Der Minister erklärt die fünf Jahre Verzug mit der Komplexität der Umstellung, mit Abstimmungsproblemen zwischen den Bundesländern und Änderungen der verwendeten Software. Wie sich zeigte, hat er aber noch weiteres zu erklären, dazu unten mehr.

Wie der Betrug vonstatten ging

Cum-Ex bedeutete Aktiengeschäfte zum Dividendenstichtag, das ist der Tag nach der Hauptversammlung. Da entscheiden die Aktionäre über die Ausschüttung der Dividende. Die wird am Dividendenstichtag ausgezahlt, aber nur zu 75%. Die anderen 25% gehen als Kapitalertragsteuer ans Finanzamt. Institutionelle Investoren wie Fonds und Banken können sich die 25% aber zurückholen, weil Dividenden nicht der Körperschaftsteuer unterliegen.

Der Cum-Ex-Deal ging dann so, dass ein Leerverkäufer vor dem Dividendenstichtag (cum-Dividende) geliehene Aktien für ein paar Milliarden an einen deutschen Fonds verkaufte. Der hat dann Anspruch auf die Dividende. Im Gegensatz zu ausländischen Anlegern bekommt er die 25% Kapitalertragsteuer zurück, und dazu bekommt er eine entsprechende Steuerbescheinigung,. Er kassiert also 100% Dividende und ist im Besitz der Steuerbescheinigung.

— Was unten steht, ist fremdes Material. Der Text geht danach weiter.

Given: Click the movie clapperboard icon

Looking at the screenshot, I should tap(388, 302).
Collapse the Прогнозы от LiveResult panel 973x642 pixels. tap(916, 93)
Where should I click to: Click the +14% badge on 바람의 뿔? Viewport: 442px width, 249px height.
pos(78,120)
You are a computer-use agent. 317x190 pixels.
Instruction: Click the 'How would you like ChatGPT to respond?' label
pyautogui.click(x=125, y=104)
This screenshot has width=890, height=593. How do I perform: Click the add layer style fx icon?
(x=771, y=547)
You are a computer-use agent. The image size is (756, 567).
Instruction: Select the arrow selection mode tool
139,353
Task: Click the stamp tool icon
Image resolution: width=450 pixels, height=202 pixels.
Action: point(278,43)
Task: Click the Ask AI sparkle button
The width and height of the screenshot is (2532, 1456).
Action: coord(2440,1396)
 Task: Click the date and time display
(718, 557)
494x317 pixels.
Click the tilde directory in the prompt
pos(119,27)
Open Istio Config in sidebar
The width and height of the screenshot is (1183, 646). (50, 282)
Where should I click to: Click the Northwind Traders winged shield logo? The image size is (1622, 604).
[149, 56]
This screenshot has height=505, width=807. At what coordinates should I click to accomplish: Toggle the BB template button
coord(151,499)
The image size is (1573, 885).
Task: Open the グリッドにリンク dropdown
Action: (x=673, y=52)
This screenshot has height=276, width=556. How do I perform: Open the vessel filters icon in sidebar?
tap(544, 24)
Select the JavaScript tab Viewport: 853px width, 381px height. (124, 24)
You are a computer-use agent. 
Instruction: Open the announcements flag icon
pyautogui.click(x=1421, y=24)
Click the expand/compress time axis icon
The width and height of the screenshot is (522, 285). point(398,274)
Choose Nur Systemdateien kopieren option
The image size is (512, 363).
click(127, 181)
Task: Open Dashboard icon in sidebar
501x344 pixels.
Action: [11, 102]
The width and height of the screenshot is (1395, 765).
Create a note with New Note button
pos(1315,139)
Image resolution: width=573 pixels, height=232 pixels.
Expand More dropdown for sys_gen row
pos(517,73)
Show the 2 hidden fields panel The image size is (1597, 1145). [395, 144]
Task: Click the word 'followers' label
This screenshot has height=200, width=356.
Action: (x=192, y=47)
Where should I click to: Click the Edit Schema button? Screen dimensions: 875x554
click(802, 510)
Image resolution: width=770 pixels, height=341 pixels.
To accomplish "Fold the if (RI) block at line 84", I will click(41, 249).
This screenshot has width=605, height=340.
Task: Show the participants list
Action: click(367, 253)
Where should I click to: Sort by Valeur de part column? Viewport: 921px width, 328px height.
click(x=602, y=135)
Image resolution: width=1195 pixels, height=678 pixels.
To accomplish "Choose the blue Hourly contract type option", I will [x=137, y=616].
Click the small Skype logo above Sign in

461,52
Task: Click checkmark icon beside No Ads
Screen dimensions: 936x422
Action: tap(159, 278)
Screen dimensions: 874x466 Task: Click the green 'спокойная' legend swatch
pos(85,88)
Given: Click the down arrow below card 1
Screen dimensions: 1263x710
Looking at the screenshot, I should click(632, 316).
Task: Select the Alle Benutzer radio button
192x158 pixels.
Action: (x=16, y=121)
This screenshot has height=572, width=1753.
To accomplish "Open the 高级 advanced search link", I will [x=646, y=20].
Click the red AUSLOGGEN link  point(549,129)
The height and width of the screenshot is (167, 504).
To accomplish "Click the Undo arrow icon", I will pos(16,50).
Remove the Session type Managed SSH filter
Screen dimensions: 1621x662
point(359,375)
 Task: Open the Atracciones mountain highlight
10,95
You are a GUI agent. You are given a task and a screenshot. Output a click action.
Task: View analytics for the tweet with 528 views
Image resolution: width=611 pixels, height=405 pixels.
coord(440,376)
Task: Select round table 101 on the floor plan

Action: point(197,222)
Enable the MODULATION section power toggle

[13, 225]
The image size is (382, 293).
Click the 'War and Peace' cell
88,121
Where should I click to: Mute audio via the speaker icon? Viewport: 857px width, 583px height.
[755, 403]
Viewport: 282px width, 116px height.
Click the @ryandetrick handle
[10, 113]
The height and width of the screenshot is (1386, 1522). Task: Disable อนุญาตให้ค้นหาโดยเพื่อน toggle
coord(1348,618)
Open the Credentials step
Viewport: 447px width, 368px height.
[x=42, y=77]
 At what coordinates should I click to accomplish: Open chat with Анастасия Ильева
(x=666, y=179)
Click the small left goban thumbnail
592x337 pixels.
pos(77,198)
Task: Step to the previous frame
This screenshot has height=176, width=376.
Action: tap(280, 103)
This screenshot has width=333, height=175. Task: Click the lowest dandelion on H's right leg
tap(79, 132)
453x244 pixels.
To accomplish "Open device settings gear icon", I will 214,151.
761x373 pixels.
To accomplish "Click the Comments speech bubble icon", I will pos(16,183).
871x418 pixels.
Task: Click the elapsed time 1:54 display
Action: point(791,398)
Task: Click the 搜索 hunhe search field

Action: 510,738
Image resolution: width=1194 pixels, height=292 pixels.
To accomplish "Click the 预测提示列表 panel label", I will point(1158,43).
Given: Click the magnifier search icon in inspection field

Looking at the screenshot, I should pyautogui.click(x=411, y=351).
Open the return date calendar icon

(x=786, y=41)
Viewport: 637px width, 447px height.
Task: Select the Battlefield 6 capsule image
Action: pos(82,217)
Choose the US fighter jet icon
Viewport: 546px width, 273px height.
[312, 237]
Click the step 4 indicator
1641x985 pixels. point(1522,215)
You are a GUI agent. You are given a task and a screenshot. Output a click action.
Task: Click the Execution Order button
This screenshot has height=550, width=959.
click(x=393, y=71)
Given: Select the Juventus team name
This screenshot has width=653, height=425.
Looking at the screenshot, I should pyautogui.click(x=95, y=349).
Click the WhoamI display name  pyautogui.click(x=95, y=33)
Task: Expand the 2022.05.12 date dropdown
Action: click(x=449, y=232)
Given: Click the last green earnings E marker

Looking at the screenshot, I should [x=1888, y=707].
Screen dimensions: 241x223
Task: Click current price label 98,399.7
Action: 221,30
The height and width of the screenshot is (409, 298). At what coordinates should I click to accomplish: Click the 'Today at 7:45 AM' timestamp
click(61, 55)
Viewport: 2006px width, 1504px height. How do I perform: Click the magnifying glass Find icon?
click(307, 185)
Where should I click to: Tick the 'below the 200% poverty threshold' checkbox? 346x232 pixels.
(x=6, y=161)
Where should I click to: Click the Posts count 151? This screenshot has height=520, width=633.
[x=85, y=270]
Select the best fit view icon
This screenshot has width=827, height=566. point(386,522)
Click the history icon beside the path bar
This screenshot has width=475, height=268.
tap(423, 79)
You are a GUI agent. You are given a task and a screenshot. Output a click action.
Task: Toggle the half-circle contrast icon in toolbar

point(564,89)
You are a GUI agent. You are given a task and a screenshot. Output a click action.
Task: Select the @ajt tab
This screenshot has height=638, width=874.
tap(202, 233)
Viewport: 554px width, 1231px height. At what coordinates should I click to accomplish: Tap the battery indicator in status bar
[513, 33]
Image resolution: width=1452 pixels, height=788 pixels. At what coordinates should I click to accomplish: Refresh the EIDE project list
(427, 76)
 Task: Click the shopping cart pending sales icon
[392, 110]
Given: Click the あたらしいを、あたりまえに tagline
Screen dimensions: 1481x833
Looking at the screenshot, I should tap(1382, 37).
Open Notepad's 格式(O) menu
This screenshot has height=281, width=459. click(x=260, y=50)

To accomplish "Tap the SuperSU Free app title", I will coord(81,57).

Und auch der internationale Leerverkäufer bekommt die deutsche Steuerbescheinigung. Theoretisch sollte die Bank des Leerverkäufers nämlich die 25% einziehen und an das deutsche Finanzamt weiterleiten. Das konnte der Leerverkäufer umgehen, indem er eine ausländische Bank nutzte, die nicht zum Kapitalertragsteuereinbehalt verpflichtet ist. Unterm Strich konnten die Betrüger dann zweimal die Erstattung der Kapitalertragssteuer beim Finanzamt beantragen, obwohl sie nur einmal gezahlt wurde.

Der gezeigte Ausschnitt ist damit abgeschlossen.